*** Opening of SUPPLIED MATERIAL ***

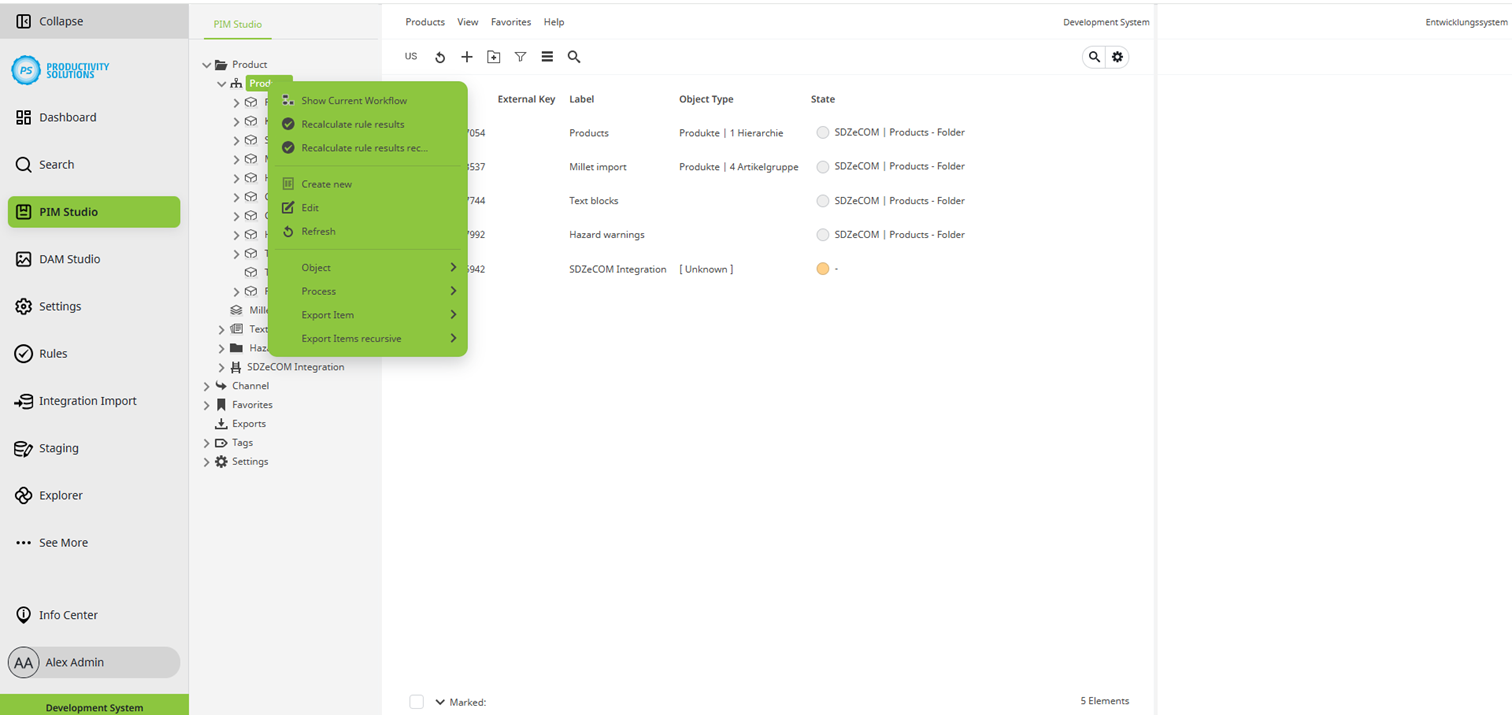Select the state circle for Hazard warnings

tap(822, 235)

*** Close of SUPPLIED MATERIAL ***
*** Opening of SUPPLIED MATERIAL ***

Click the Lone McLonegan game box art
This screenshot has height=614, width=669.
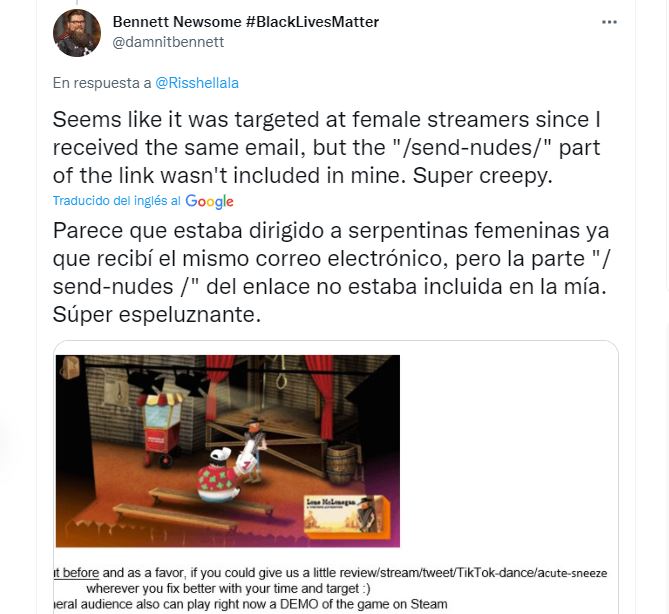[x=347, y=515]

*** Close of SUPPLIED MATERIAL ***
*** Opening of SUPPLIED MATERIAL ***

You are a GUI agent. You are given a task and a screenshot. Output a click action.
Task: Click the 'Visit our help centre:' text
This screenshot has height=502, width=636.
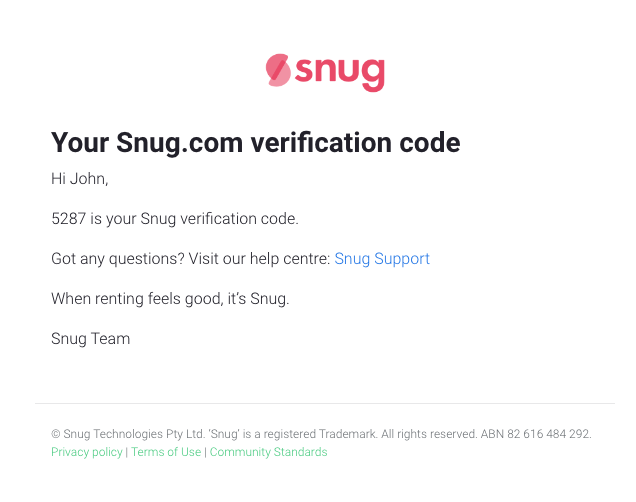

*** Close of SUPPLIED MATERIAL ***

TASK INSTRUCTIONS: The answer is the run of lines above from the line containing "Task: Click the 'Visit our help centre:' text" through the line containing "This screenshot has height=502, width=636.", copied exactly and alone.

WRITTEN SOLUTION:
Task: Click the 'Visit our help centre:' text
This screenshot has height=502, width=636.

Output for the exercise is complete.